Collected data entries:

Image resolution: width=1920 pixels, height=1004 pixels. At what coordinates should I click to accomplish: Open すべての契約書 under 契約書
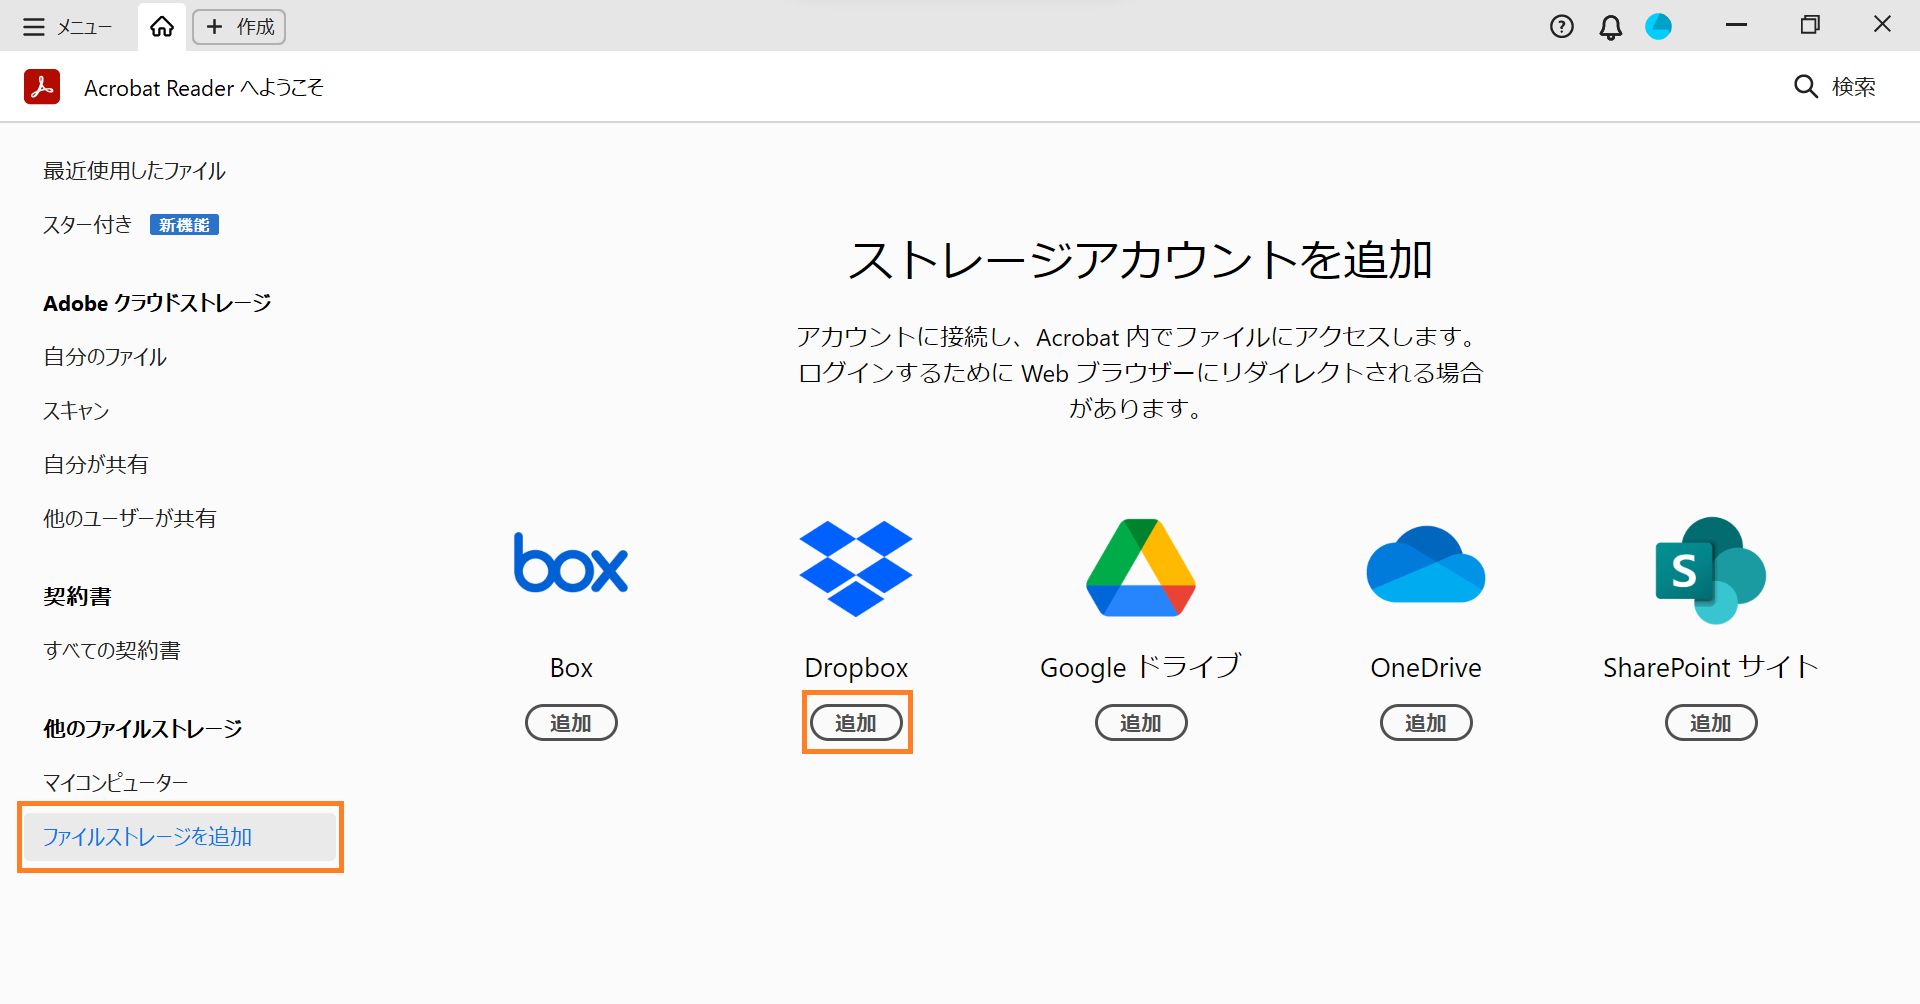point(112,650)
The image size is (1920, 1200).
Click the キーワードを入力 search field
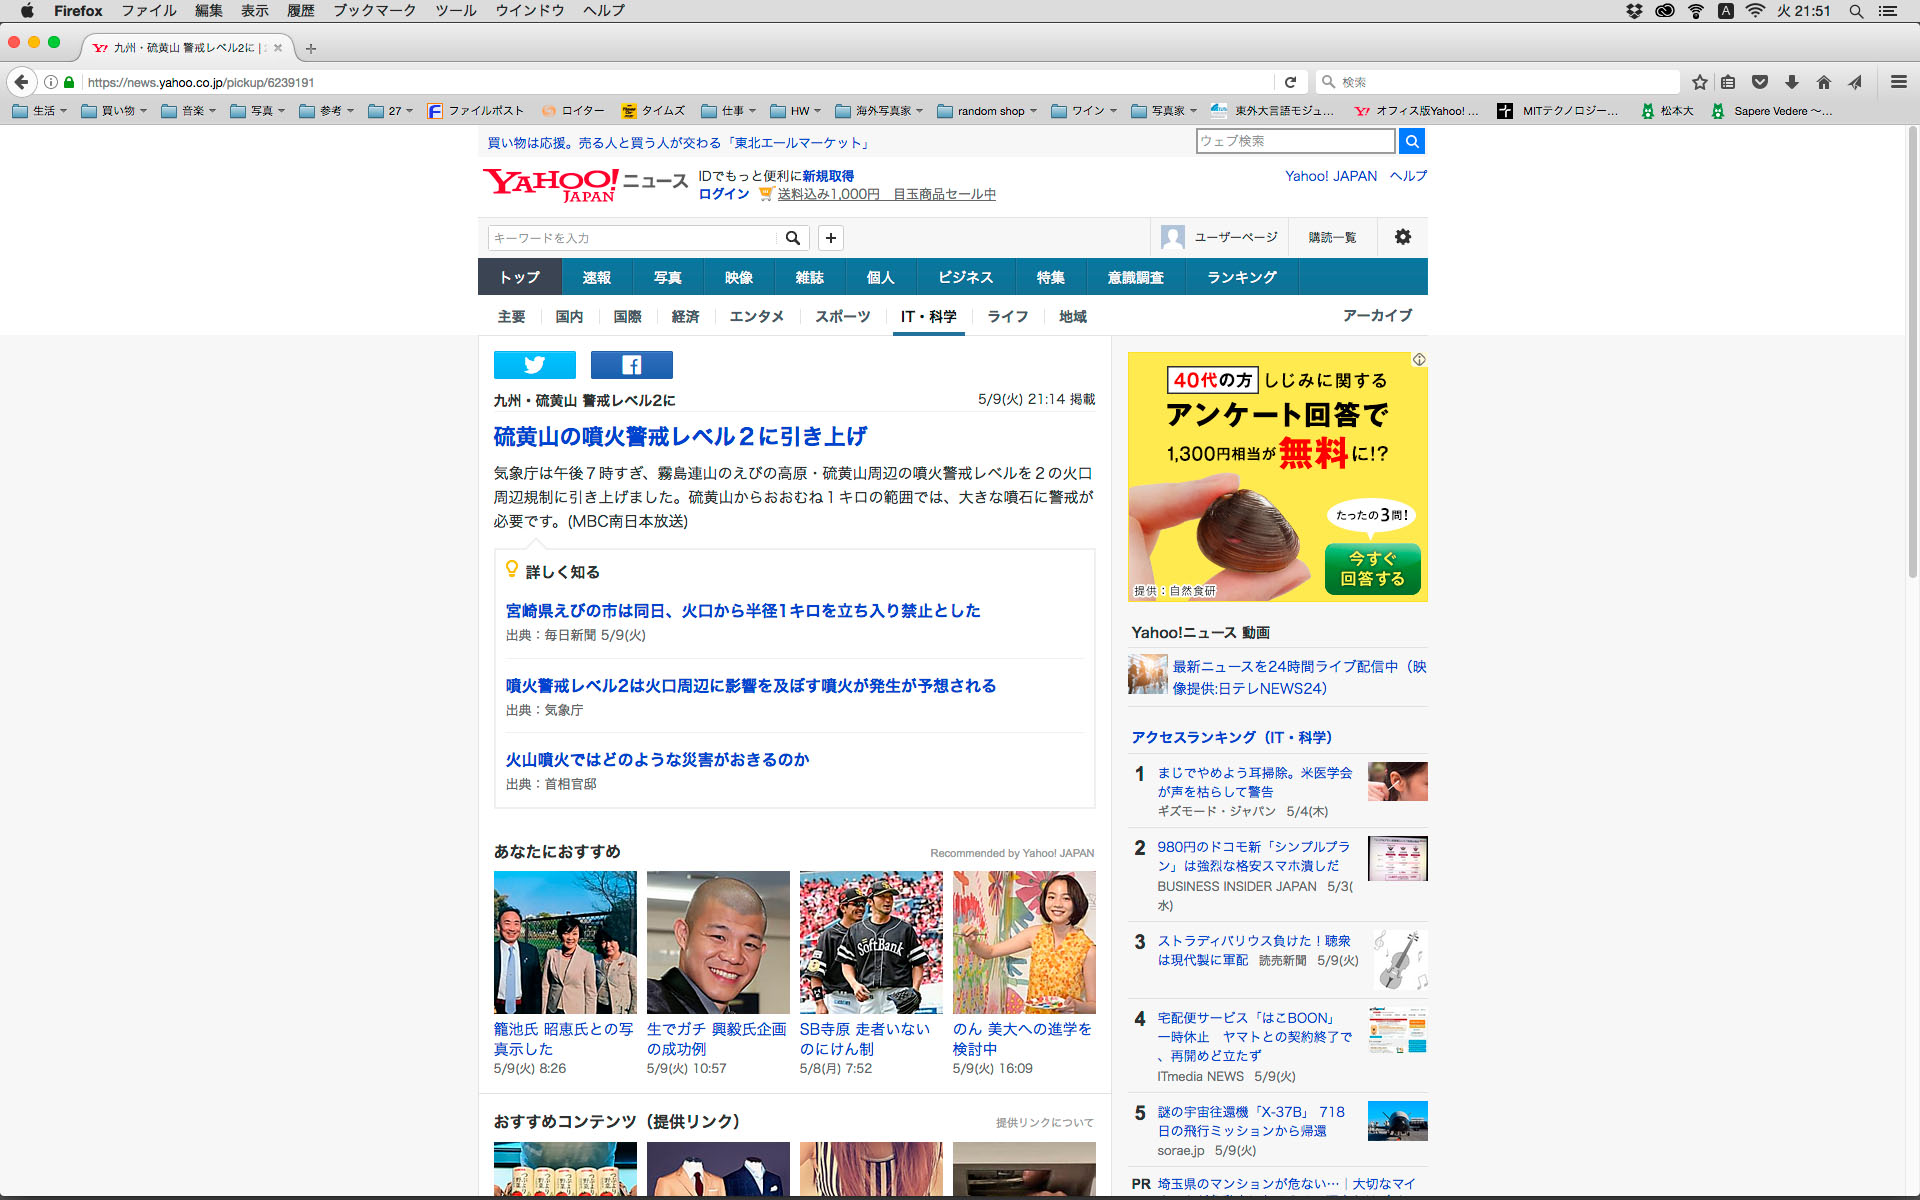pyautogui.click(x=630, y=238)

TASK BRIEF: Only the text of the records is to be reproduced exactly; skip the pictures.

RESULT OF THIS EXERCISE:
Image resolution: width=1920 pixels, height=1004 pixels. At what coordinates should I click to accomplish: Open すべての契約書 under 契約書
point(112,650)
The image size is (1920, 1200).
Click the キーワードを入力 search field
pyautogui.click(x=630, y=238)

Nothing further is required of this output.